2008
Taux de reconnaissance du statut de réfugié en hausse :
la France doit entraîner l’Europe vers plus de protection
L’Office français de protection des réfugiés et apatrides (OFPRA) rend public aujourd’hui son rapport d’activité pour 2007. Premières impressions avant la sortie, le 20 juin prochain, du rapport annuel de Forum réfugiés.
Un taux de reconnaissance du statut de réfugié historiquement élevé …
Forum réfugiés se félicite que le taux global d’admission au statut de réfugié ait augmenté d’environ 30%. En 2007, sur 35 520 décisions rendues par l’Office, 11,6% ont obtenu une issue favorable. Ce chiffre atteint 29,9% en comptant les décisions d’annulation de la Cour nationale du droit d’asile (CNDA). Ainsi, ce sont 8 781 personnes (soit 1 427 personnes de plus qu’en 2006) qui ont obtenu la protection de la France.

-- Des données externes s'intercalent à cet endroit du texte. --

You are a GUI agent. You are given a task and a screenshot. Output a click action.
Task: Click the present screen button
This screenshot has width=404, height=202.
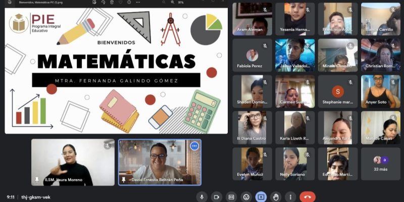pos(261,196)
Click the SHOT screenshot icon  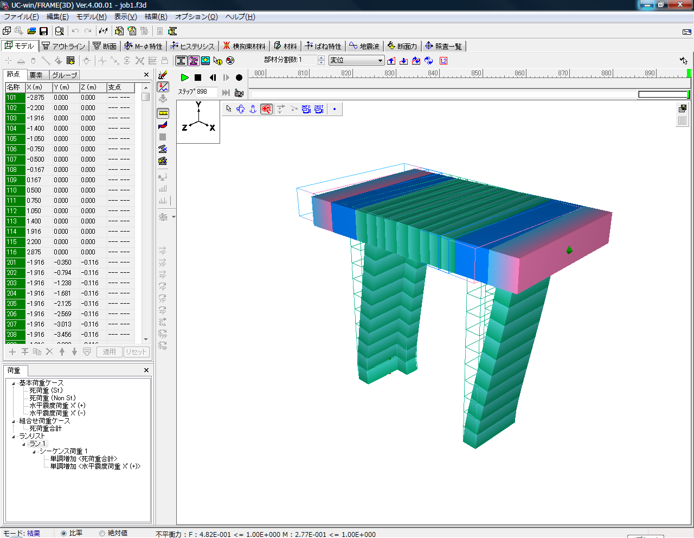click(319, 109)
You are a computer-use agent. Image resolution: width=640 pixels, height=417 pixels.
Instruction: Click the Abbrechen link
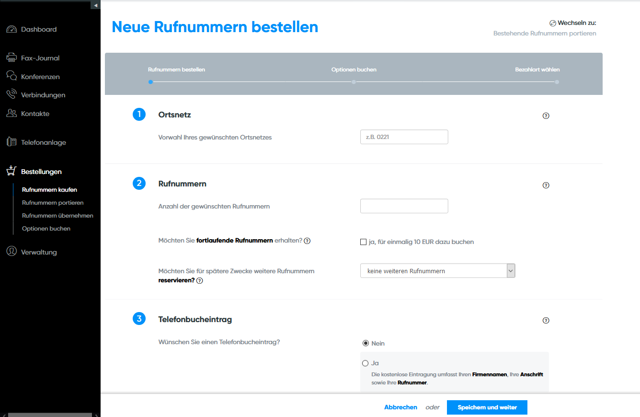pyautogui.click(x=400, y=407)
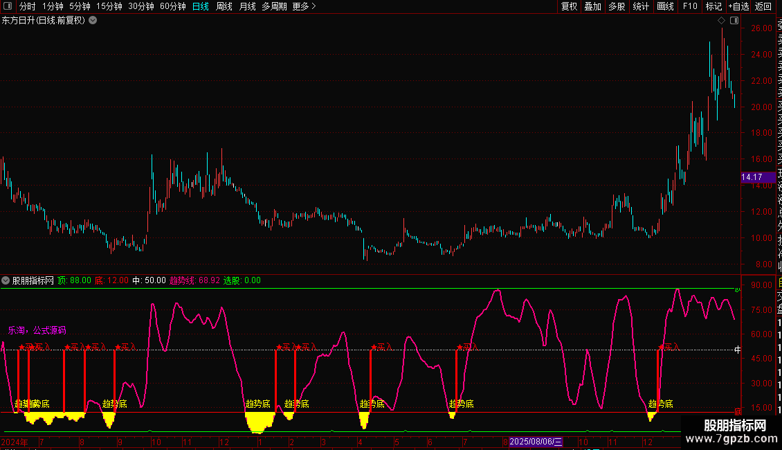Click the 标记 mark tool
This screenshot has height=450, width=782.
[713, 6]
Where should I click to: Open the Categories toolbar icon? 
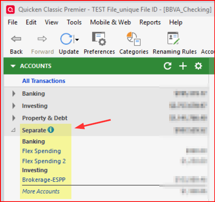point(133,39)
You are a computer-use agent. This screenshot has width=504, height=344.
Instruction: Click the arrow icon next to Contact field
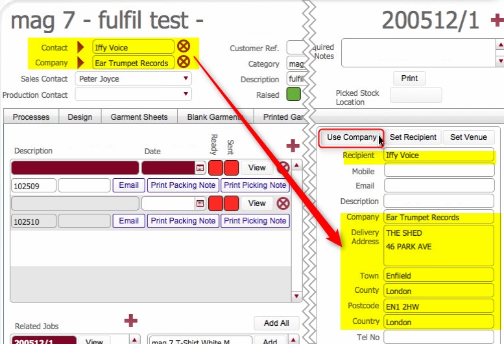pos(81,47)
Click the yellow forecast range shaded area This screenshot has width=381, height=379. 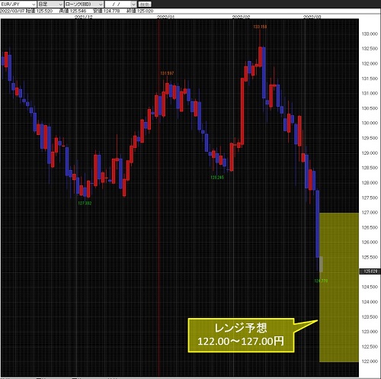click(x=339, y=287)
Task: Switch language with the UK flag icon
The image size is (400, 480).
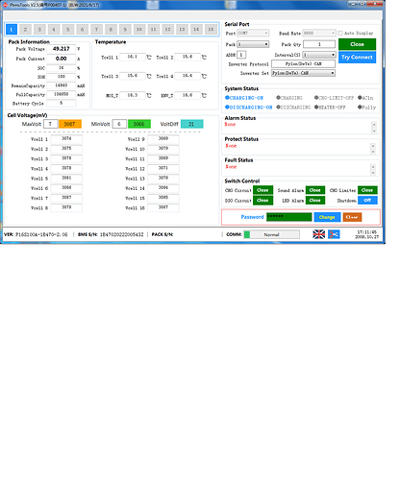Action: pos(318,234)
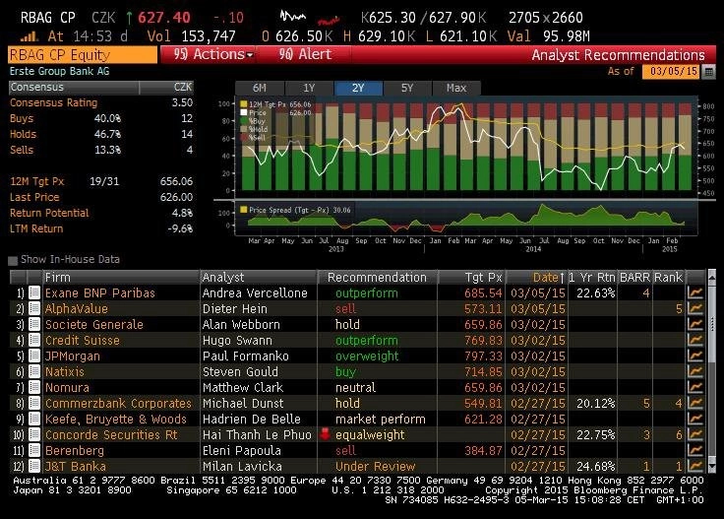Click red downgrade arrow beside equalweight
724x519 pixels.
pyautogui.click(x=326, y=434)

... qui n’atténue pas certaines inquiétudes, ...
En 2007, la demande d’asile a poursuivi sa baisse à un rythme moins remarquable que les années précédentes. Elle a tout de même baissé de 9,7% par rapport à 2006.

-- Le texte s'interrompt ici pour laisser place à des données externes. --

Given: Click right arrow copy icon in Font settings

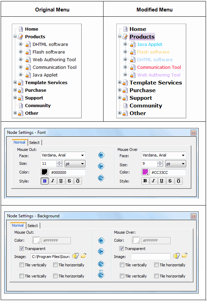Looking at the screenshot, I should tap(101, 155).

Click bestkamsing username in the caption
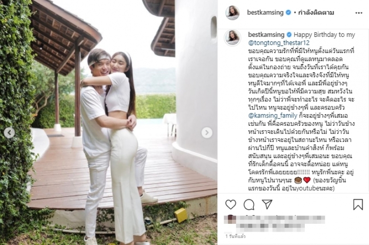(266, 35)
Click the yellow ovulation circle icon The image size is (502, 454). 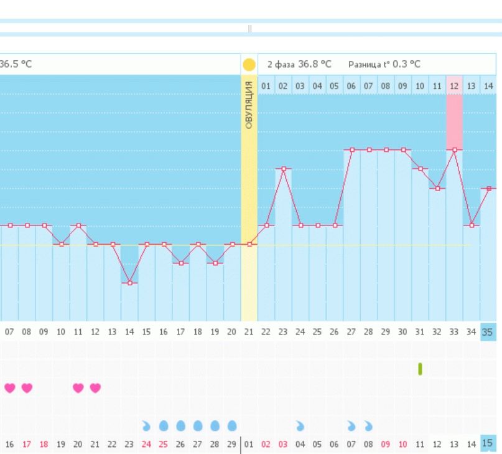(x=249, y=65)
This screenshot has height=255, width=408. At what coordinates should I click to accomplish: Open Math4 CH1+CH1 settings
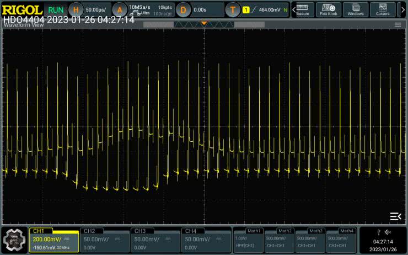(341, 240)
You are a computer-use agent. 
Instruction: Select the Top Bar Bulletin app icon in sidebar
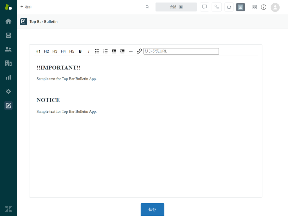(8, 105)
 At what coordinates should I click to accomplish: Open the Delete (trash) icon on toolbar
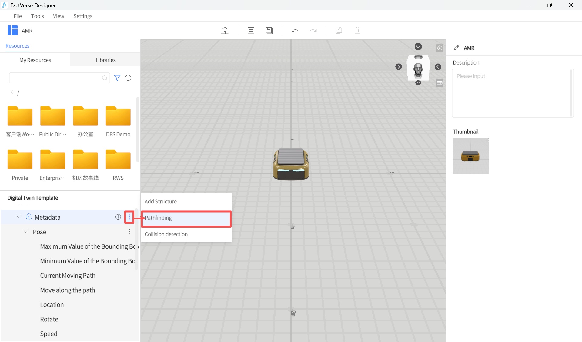358,30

Dans un contexte d’augmentation du nombre de réfugiés dans le monde, la France devient le troisième pays de destination de demandeurs d’asile dans les pays industrialisés derrière les Etats-Unis et la Suède.
L’inquiétude porte en outre sur le placement en procédure prioritaire de nombreux demandeurs d’asile. En 2007, 23,6% des demandeurs d’asile qui présentaient une première demande d’asile ont été mis sous cette procédure qui les prive d’une admission provisoire au séjour, de l’accès aux droits sociaux (dont l’hébergement) et d’un recours suspensif devant la CNDA en cas de décision négative de l’OFPRA.

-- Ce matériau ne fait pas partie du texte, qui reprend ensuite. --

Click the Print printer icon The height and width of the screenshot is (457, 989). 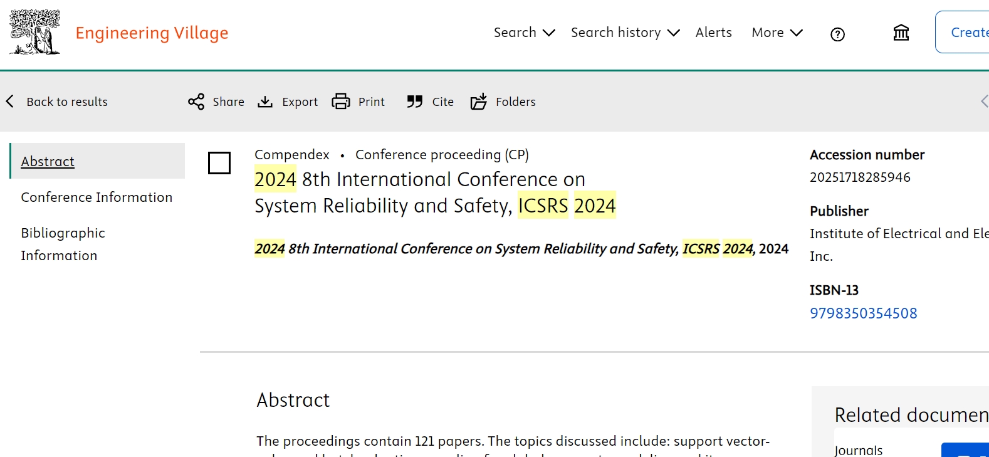[341, 102]
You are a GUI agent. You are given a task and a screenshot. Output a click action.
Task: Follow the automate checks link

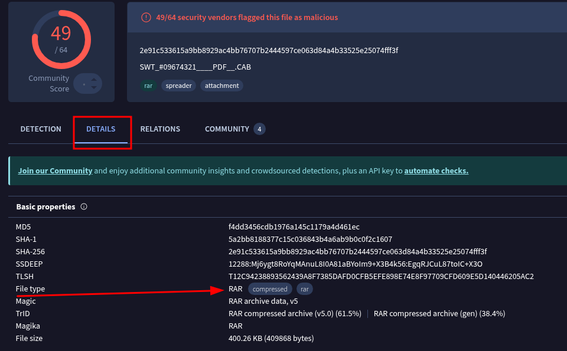click(436, 171)
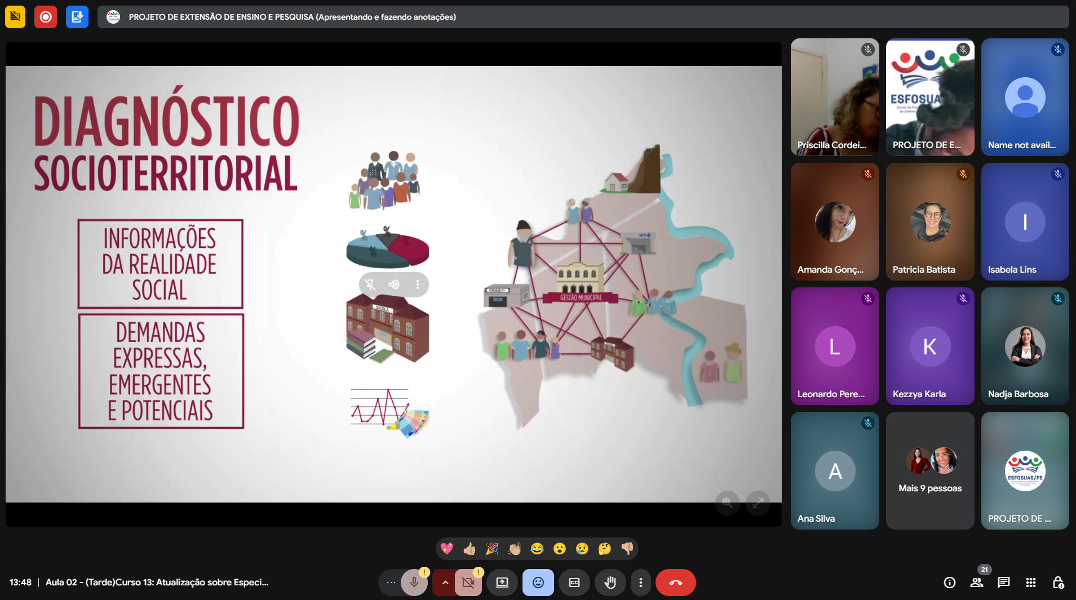Start presenting your screen
1076x600 pixels.
(502, 583)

... et suscite des interrogations.
En 2007, les principales nationalités des demandeurs d’asile en France sont par ordre décroissant : la Serbie, la Turquie, la Russie, le Sri-Lanka, la République démocratique du Congo, l’Arménie, la Chine, le Bangladesh, l’Algérie et le Congo. Les demandes russes, principalement d’origine tchétchène, ont connu une augmentation de plus de 55 % sur les derniers mois de l’année 2007.
Il faut constater que peu d'Irakiens, Colombiens ou Afghans sont arrivés en France alors qu’il s’agit des premières nationalités touchées par des déplacements massifs. Les personnes persécutées sont-elles condamnées à trouver un refuge précaire dans leurs régions d’origine ?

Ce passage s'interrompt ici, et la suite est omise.